Clearly, measurement is crucial to technology planning, but it's tough to measure something that won't hold still. Empire Graphics Inc., a $7-million printing company in New York City (#460 on this year's Inc. 500 list) serves an increasingly sophisticated market whose needs are constantly advancing. Unlike Tec Labs and Rosemount, which fit their technology plans to their business models, Empire adapts its business model to changes in technology. "We make technology decisions partly in reaction to what our competitors do, but also because the way we're working with clients has changed drastically," says vice-president Stuart Leventhal.
Empire produces brochures, catalogs, and in-house magazines for its customers, which range from mom-and-pop shops to Fortune 500 corporations. In the past the company would scan artwork and set type, producing a paper proof for the customer to correct and often going through several rounds of corrections before final approval. Today many companies have their own scanners and powerful laser printers and "can print good-looking stuff that's more 'finished' looking than they had in the past," says Leventhal.
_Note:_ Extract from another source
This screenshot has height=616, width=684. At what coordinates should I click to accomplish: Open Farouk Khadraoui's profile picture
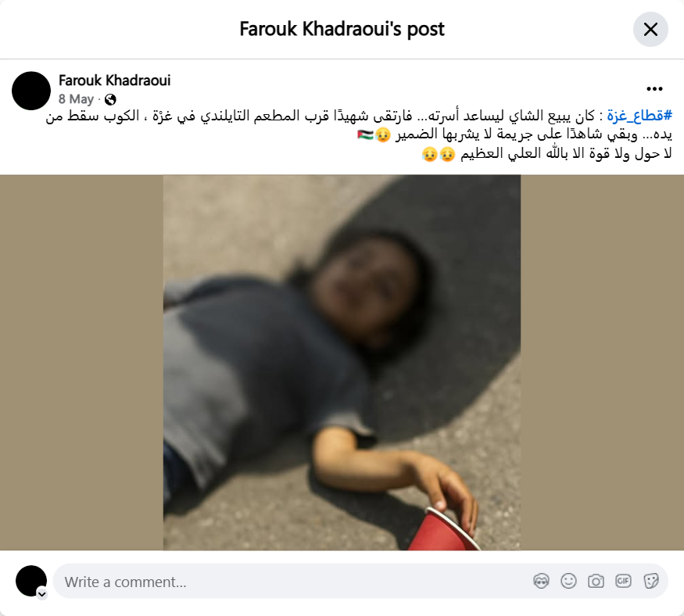pyautogui.click(x=31, y=91)
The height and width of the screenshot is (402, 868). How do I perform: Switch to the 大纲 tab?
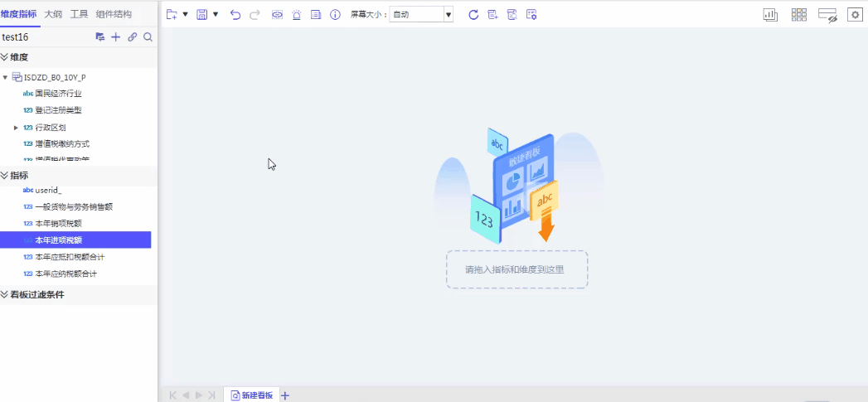(53, 14)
In addition, the printing industry as a whole has been powerfully affected by persistent technological obsolescence. In the early 1990s, for example, most printing companies used 44MB or 88MB SyQuest disks when producing graphics files. When SyQuest Technology Inc. began selling 200MB disk drives, those companies had to pay more for the new products. Then in 1995 "this new kid on the block called Iomega shows up with Zip drives and disks," says Leventhal. Fujitsu, Seagate, and other competitors followed, and "consumers were quickly offered new alternatives, like optical disks and CD-RWs," says Leventhal, referring to rewritable CD-ROMs. "Was there a way to plan on that? Absolutely not."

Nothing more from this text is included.